Academic Misconduct Policy

All students are required to read, know, and comply with the Johns Hopkins University Krieger School of Arts and Sciences (KSAS) / Whiting School of Engineering (WSE) Procedures for Handling Allegations of Misconduct by Full-Time and Part-Time Graduate Students.

This policy prohibits academic misconduct, including but not limited to the following: cheating or facilitating cheating; plagiarism; reuse of assignments; unauthorized collaboration; alteration of graded assignments; and unfair competition. Course materials (old assignments, texts, or examinations, etc.) should not be shared unless authorized by the course instructor. Any questions related to this policy should be directed to EP’s academic integrity officer at ep-academic-integrity@jhu.edu.

Students with Disabilities - Accommodations and Accessibility

Johns Hopkins University values diversity and inclusion. We are committed to providing welcoming, equitable, and accessible educational experiences for all students. Students with disabilities (including those with psychological conditions, medical conditions and temporary disabilities) can request accommodations for this course by providing an Accommodation Letter issued by Student Disability Services (SDS). Please request accommodations for this course as early as possible to provide time for effective communication and arrangements.

For further information or to start the process of requesting accommodations, please contact Student Disability Services at Engineering for Professionals, ep-disability-svcs@jhu.edu.

Student Conduct Code

The fundamental purpose of the JHU regulation of student conduct is to promote and to protect the health, safety, welfare, property, and rights of all members of the University community as well as to promote the orderly operation of the University and to safeguard its property and facilities. As members of the University community, students accept certain responsibilities which support the educational mission and create an environment in which all students are afforded the same opportunity to succeed academically. 

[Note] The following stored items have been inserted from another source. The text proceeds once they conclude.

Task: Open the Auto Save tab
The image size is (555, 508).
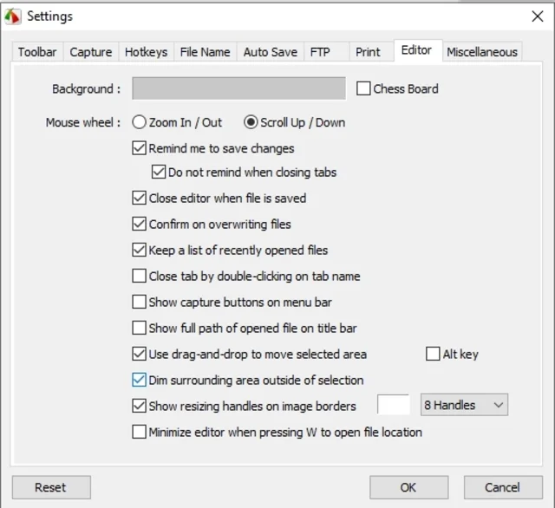Action: pyautogui.click(x=270, y=52)
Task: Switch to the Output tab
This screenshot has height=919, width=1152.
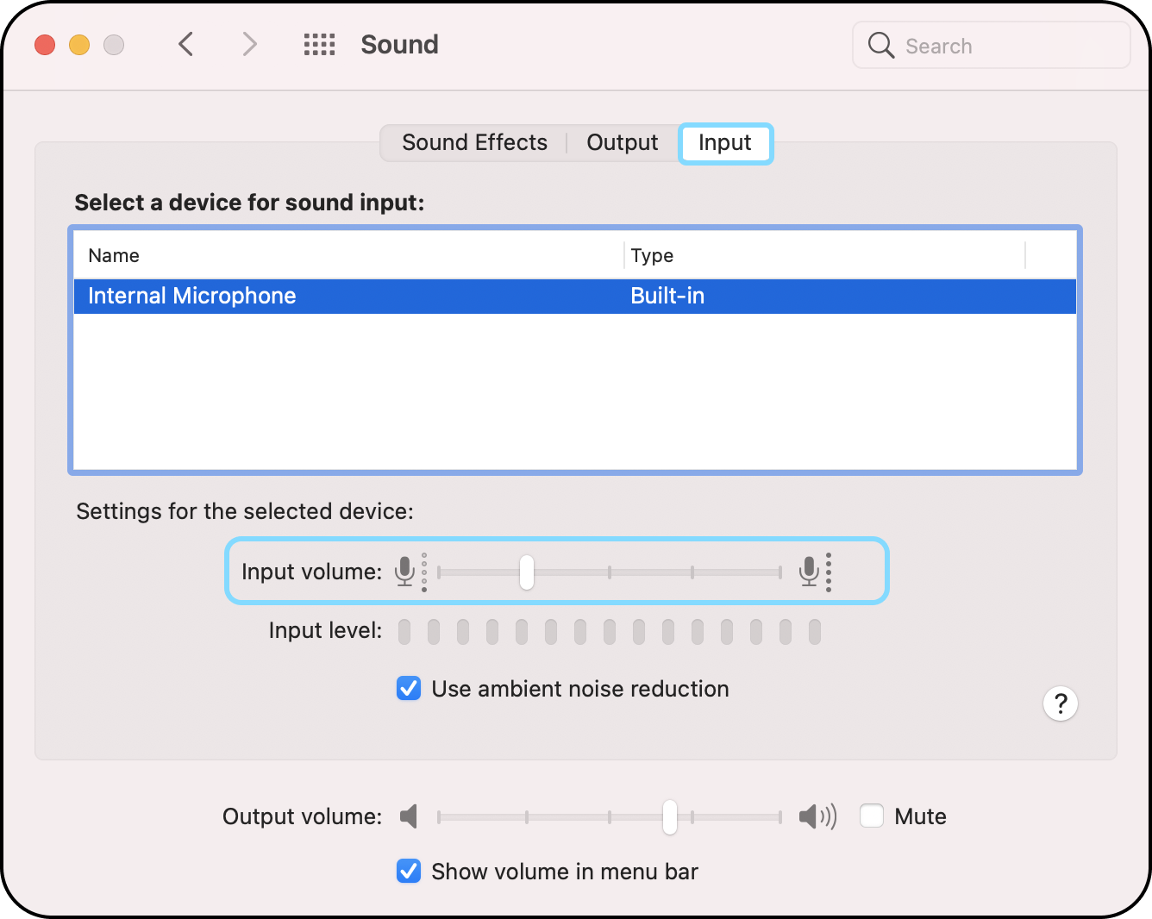Action: pos(622,143)
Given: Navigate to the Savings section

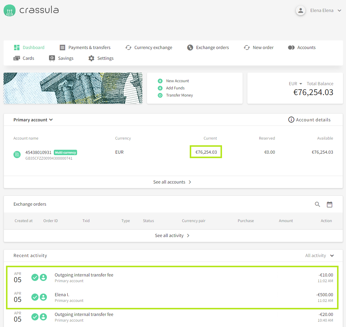Looking at the screenshot, I should [x=61, y=58].
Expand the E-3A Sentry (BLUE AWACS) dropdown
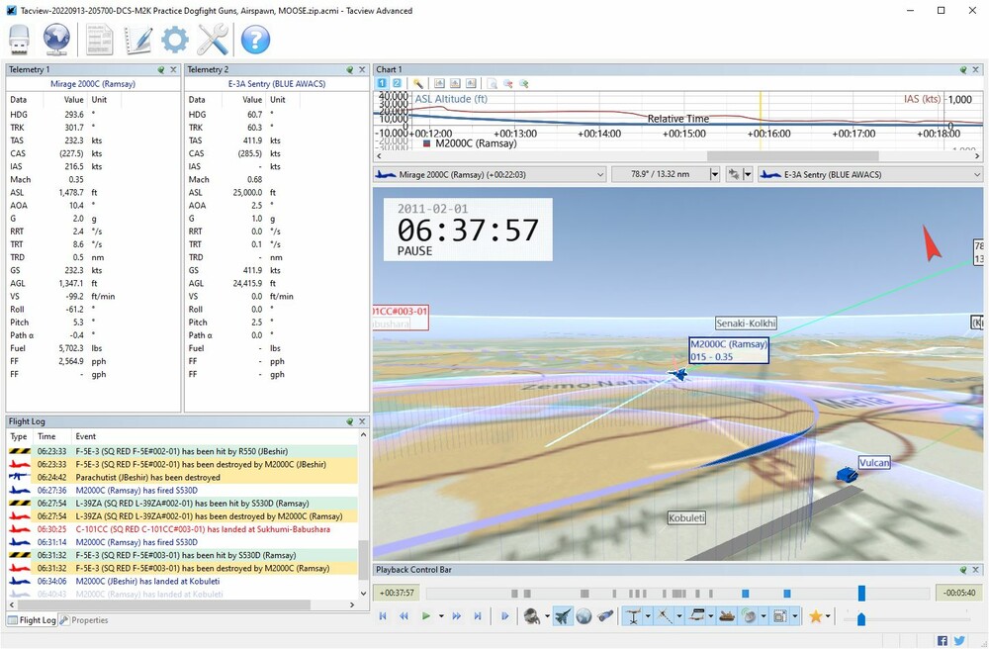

For a full description of the code please visit the following website: https://studentaffairs.jhu.edu/policies-guidelines/student-code/

Classroom Climate

JHU is committed to creating a classroom environment that values the diversity of experiences and perspectives that all students bring. Everyone has the right to be treated with dignity and respect. Fostering an inclusive climate is important. Research and experience show that students who interact with peers who are different from themselves learn new things and experience tangible educational outcomes. At no time in this learning process should someone be singled out or treated unequally on the basis of any seen or unseen part of their identity. 
If you have concerns in this course about harassment, discrimination, or any unequal treatment, or if you seek accommodations or resources, please reach out to the course instructor directly. Reporting will never impact your course grade. You may also share concerns with your program chair, the Assistant Dean for Diversity and Inclusion, or the Office of Institutional Equity. In handling reports, people will protect your privacy as much as possible, but faculty and staff are required to officially report information for some cases (e.g. sexual harassment).

Course Auditing

When a student enrolls in an EP course with “audit” status, the student must reach an understanding with the instructor as to what is required to earn the “audit.” If the student does not meet those expectations, the instructor must notify the EP Registration Team [EP-Registration@exchange.johnshopkins.edu] in order for the student to be retroactively dropped or withdrawn from the course (depending on when the "audit" was requested and in accordance with EP registration deadlines). All lecture content will remain accessible to auditing students, but access to all other course material is left to the discretion of the instructor.